Lire Bradley est une expérience en soi : on comprend les critiques que lui adressaient Vonda McIntyre et Suzy McKee Charnas et on se dit que, jusqu'à sa période 1978-1984, c'est hallucinant qu'elle ait pu er pour féministe de son temps.
La base de son écriture, c'est "est-ce qu'une féministe peut aimer un homme ?", "Est-ce qu'une féministe peut porter un objet lourd ?", "Est-ce qu'une femme libre n'est pas frustrée et plus malheureuse qu'une femme mariée ?". On aurait pu croire qu'elle a avait compris le backlash suscité par sa publication de "Darkover Landfall" (où elle critiquait le féminisme car, selon elle, dans un environnement colonial difficile, la nécessité des naissances justifie l'interdiction de l'avortement et le contrôle total des corps) mais non.
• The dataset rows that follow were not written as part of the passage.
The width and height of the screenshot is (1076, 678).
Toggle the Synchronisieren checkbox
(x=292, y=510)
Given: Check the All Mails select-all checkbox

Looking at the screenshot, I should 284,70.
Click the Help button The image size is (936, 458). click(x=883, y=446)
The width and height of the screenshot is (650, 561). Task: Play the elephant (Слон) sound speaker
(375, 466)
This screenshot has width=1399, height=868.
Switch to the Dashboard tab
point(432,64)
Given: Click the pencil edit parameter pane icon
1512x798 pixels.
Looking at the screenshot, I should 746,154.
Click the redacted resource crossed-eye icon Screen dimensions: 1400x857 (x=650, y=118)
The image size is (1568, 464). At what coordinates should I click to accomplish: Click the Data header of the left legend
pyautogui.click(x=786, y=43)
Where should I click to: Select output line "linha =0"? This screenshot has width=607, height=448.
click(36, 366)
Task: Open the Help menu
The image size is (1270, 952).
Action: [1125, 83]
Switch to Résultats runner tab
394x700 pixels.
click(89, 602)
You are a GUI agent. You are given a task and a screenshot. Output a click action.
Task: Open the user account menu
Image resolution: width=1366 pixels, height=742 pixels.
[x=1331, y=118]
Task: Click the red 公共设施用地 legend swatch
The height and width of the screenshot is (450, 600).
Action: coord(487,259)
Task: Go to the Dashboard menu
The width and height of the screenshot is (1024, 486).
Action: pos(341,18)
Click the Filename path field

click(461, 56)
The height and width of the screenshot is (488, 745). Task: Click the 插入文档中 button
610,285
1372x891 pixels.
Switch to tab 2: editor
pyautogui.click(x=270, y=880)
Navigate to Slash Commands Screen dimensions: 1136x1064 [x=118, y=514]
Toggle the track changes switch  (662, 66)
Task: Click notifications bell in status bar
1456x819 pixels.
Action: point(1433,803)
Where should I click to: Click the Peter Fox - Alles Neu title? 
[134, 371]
La critique que lui adresse Charnas en marge de la WorldCon 1978 reste intégralement valide, elle a tenté l'écriture féministe et s'est dégonflée face à l'idée de romances entre femmes (elle est profondément imbue de lesbophobie). Ça ne sert à rien de la voir se cacher derrière ses personnages, il n'y a qu'à lire ses lettres agressives adressées (parfois en pair avec l'horrible Walter H. Breen) à McIntyre, Joanna Russ et aux éditrices de Janus pour comprendre qu'elle adhérait totalement à cette vision, qu'elle comprenait les féministes par "les tags qu'elle voyait dans les toilettes". Pire, à partir de son coming-out (une lettre de 1976 dans The Witch and the Chameleon), elle va revendiquer une légitimité féministe pour intervenir en convention ou soutenir la pétition de Harlan Ellison contre la tenue de la WorldCon en Arizona, État qui avait refusé de ratifier l'Equal Rights Amendment.
Mon hypothèse est qu'elle a toujours été conservatrice, plus même que des autrices comme Betty Ballantine et Leigh Bracket. Elle fait partie, aux côtés de Larry Niven et Jerry Pournelle, des auteurs qui ont préparé le terrain de la réaction dans la SF, contre les décennies de la New Wave et de la première SF féministe.